If believing it make you a tiny bit more motivated...
All right, I've been thinking, when life gives you lemons, don't make lemonade! Make life take the lemons back! Get mad! I don't want your damn lemons! What am I supposed to do with these? Demand to see life's manager!
Make life rue the day it thought it could give Cave Johnson lemons! Do you know who I am? I'm the man whose gonna burn your house down - with the lemons!
As much as you can do and as much as you want to do are the same thing. I find this perspective to be very liberating.
No action can be performed without the motivation to initiate it.
Sometimes this relationship is very direct - I want to play video games, therefore I can play video games.
Sometimes it's a bit more obscured. I don't want to fold my laundry, but I do want to be able to find my clothes in my dresser. My desire to find my clothes is greater than my distaste for laundry, therefore, I can fold my laundry.

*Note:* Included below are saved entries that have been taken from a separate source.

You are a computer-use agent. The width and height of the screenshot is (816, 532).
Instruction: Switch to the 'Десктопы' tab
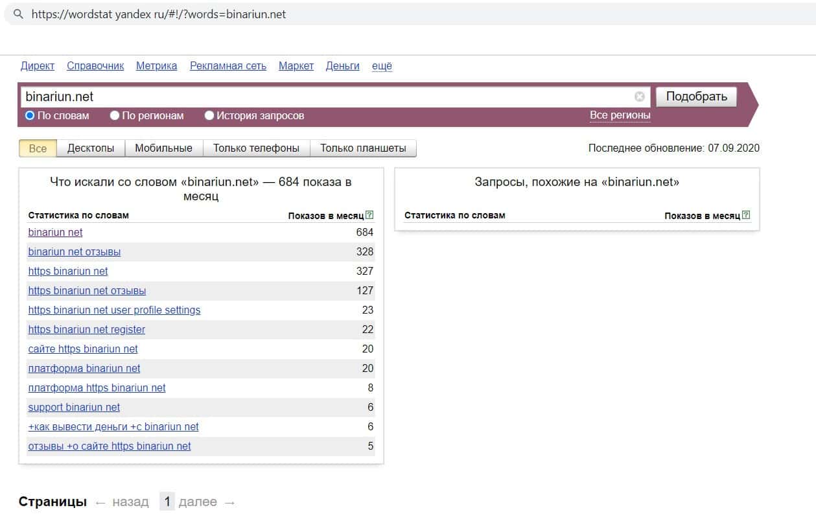91,148
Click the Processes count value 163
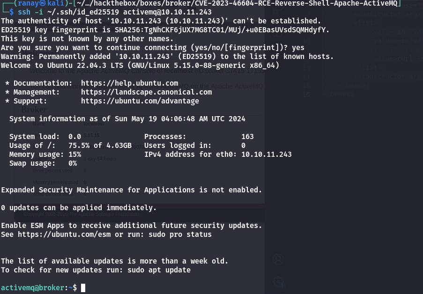Viewport: 423px width, 294px height. pyautogui.click(x=247, y=137)
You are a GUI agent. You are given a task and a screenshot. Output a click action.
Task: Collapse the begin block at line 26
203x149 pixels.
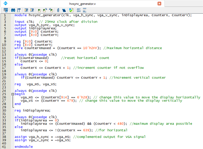13,94
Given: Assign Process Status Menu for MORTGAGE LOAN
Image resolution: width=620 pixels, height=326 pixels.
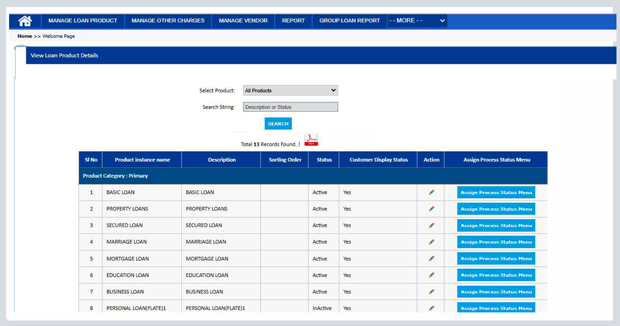Looking at the screenshot, I should (496, 258).
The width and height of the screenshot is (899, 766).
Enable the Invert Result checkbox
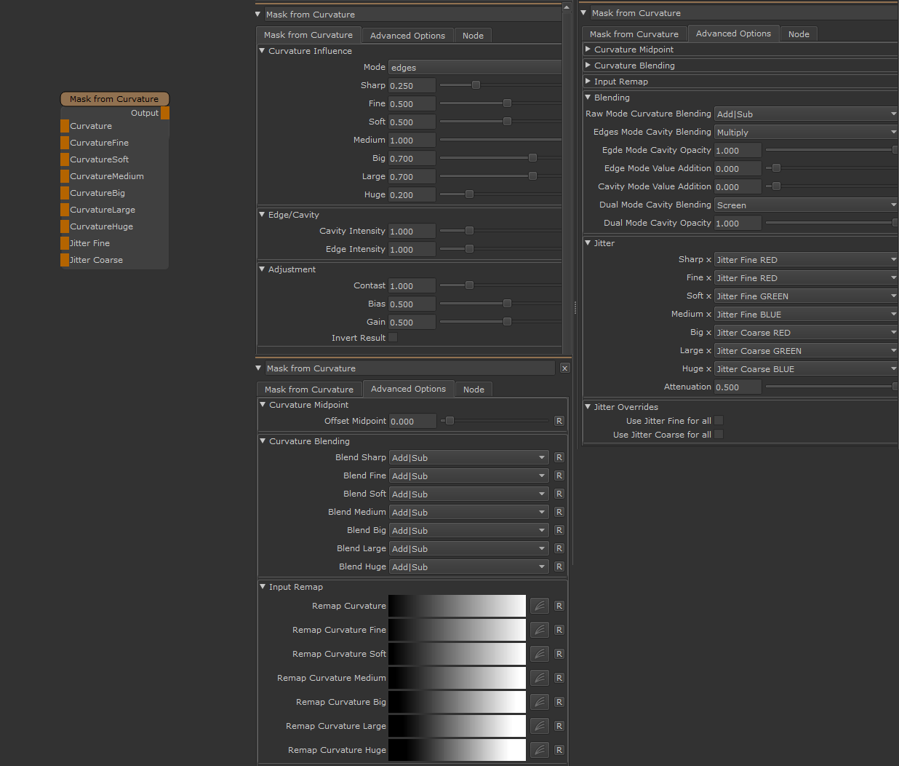pos(393,338)
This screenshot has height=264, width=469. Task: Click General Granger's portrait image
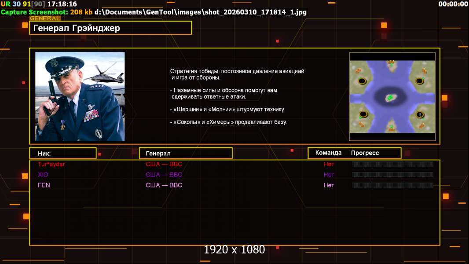[80, 96]

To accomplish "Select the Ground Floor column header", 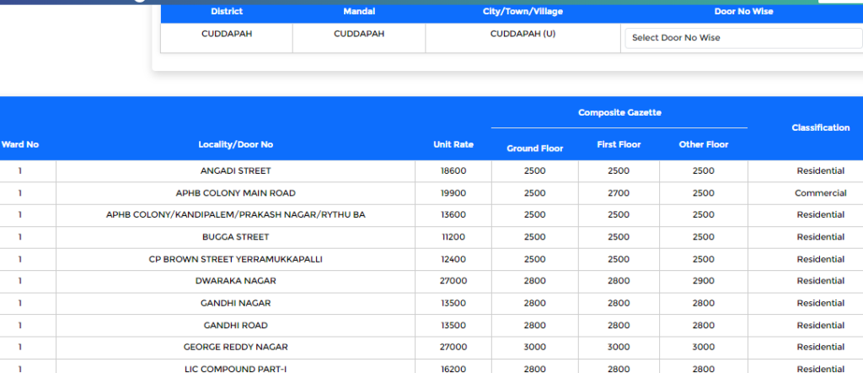I will coord(534,148).
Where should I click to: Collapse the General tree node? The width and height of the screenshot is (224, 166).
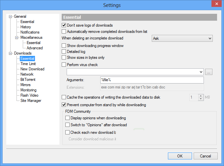coord(11,16)
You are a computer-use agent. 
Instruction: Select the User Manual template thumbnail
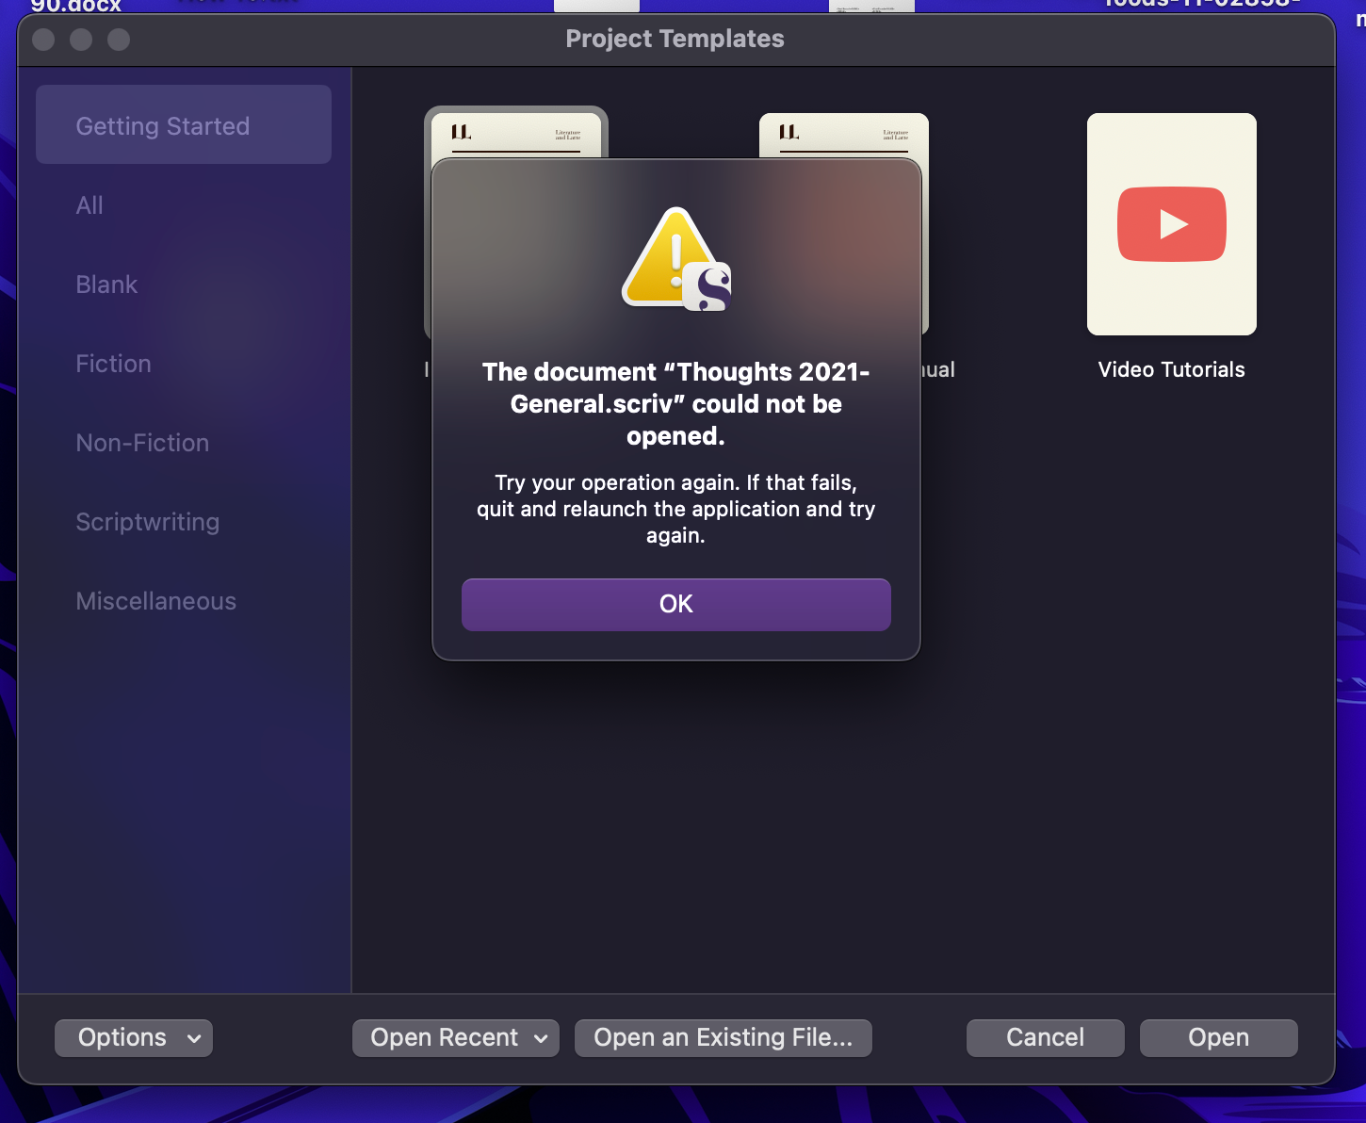[843, 135]
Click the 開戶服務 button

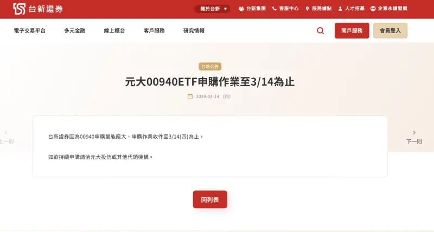coord(352,31)
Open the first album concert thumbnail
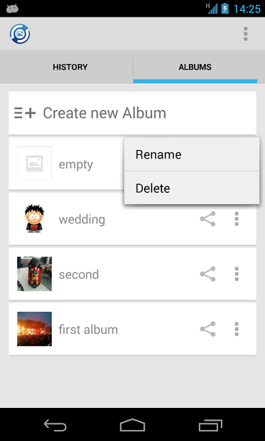The width and height of the screenshot is (265, 441). (35, 329)
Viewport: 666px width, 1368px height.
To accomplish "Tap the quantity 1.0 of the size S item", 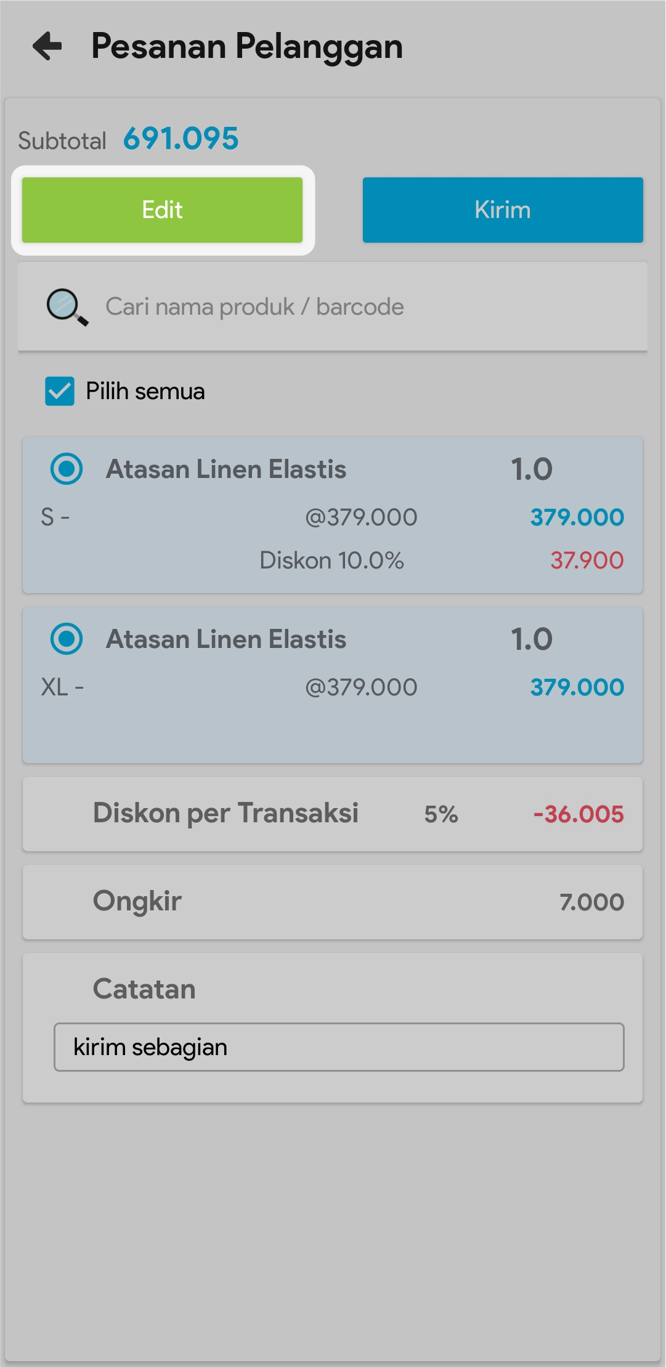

The language around saying you can't do something is very self-defeating. If I say I can't take care of myself it implies a certain amount of permanency. If I say I don't want to take care of myself, that's temporary and is open to change when I'm feeling better.
More to the point of this meme, thinking that people can help you more than they want to help you is dangerous thinking. The burden of existence sucks, but our fellow humans don't really owe us anything just for existing. They can't help you if they don't want to help you, just like you can't help yourself if you don't want to help yourself.
I would just like to add that there have been many, many times in my life when I wanted to help, but I didn't know how, or didn't have the means. And sometimes life just sucks, and there isn't anything that can really help.
I hope that, in those times, the people I loved didn't think I didn't help simply because I didn't want to.
There's definitely a distinction. There are plenty of times when someone is capable of helping, but chooses not to. Their choice not to help doesn't make them unable, it makes them unwilling. The two are not the same.
It’s truly special people who actually do everything they can to help you get better, everyone else just assumes that you’re dealing with something personal and that you’ll sort it out yourself. Part of it is boundaries, like nobody really knows what another person is going through or what the root cause of their depression is, and you have to get really real with a person to find that out. Most of the time it’s your own personal labyrinth that you have to find your way out of.
I can certainly see how that would be enigmatic. In my instance I have tried to communicate this but doing so further would feel like begging and annoying in general: which I suppose my existence feels to me at a base level.